[Word and item position data]
▬▬▬▬▬▬
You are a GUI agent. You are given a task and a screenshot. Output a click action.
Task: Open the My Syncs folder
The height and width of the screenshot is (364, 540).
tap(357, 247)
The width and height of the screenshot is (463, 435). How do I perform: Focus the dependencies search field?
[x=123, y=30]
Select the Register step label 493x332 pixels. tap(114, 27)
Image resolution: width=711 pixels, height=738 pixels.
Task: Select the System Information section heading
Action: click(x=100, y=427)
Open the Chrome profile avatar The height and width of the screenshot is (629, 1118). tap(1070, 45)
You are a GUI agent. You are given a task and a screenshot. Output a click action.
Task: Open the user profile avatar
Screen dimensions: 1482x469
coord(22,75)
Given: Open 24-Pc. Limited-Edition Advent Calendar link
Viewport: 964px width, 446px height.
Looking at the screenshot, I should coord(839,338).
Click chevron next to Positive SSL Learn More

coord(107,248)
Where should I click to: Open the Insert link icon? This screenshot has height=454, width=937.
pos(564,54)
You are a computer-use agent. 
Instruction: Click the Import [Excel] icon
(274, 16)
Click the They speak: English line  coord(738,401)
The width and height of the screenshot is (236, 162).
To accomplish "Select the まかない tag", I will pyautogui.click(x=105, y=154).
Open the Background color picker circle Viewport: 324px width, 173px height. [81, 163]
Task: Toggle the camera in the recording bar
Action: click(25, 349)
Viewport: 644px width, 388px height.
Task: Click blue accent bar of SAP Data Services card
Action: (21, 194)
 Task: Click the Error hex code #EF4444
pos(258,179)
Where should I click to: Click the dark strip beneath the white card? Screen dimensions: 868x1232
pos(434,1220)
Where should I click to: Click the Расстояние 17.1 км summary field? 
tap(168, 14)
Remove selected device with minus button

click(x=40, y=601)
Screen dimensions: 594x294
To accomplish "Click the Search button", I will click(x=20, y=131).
▬▬▬▬▬▬
**WHAT THE TASK ASKS:**
Copy out the lines word for word, from the line with "Click the They" through the end of the items.

**SOLUTION:**
Click the They speak: English line  coord(738,401)
The width and height of the screenshot is (236, 162).
To accomplish "Select the まかない tag", I will pyautogui.click(x=105, y=154).
Open the Background color picker circle Viewport: 324px width, 173px height. [81, 163]
Task: Toggle the camera in the recording bar
Action: click(25, 349)
Viewport: 644px width, 388px height.
Task: Click blue accent bar of SAP Data Services card
Action: (21, 194)
 Task: Click the Error hex code #EF4444
pos(258,179)
Where should I click to: Click the dark strip beneath the white card? Screen dimensions: 868x1232
pos(434,1220)
Where should I click to: Click the Расстояние 17.1 км summary field? 
tap(168, 14)
Remove selected device with minus button

click(x=40, y=601)
Screen dimensions: 594x294
To accomplish "Click the Search button", I will click(x=20, y=131).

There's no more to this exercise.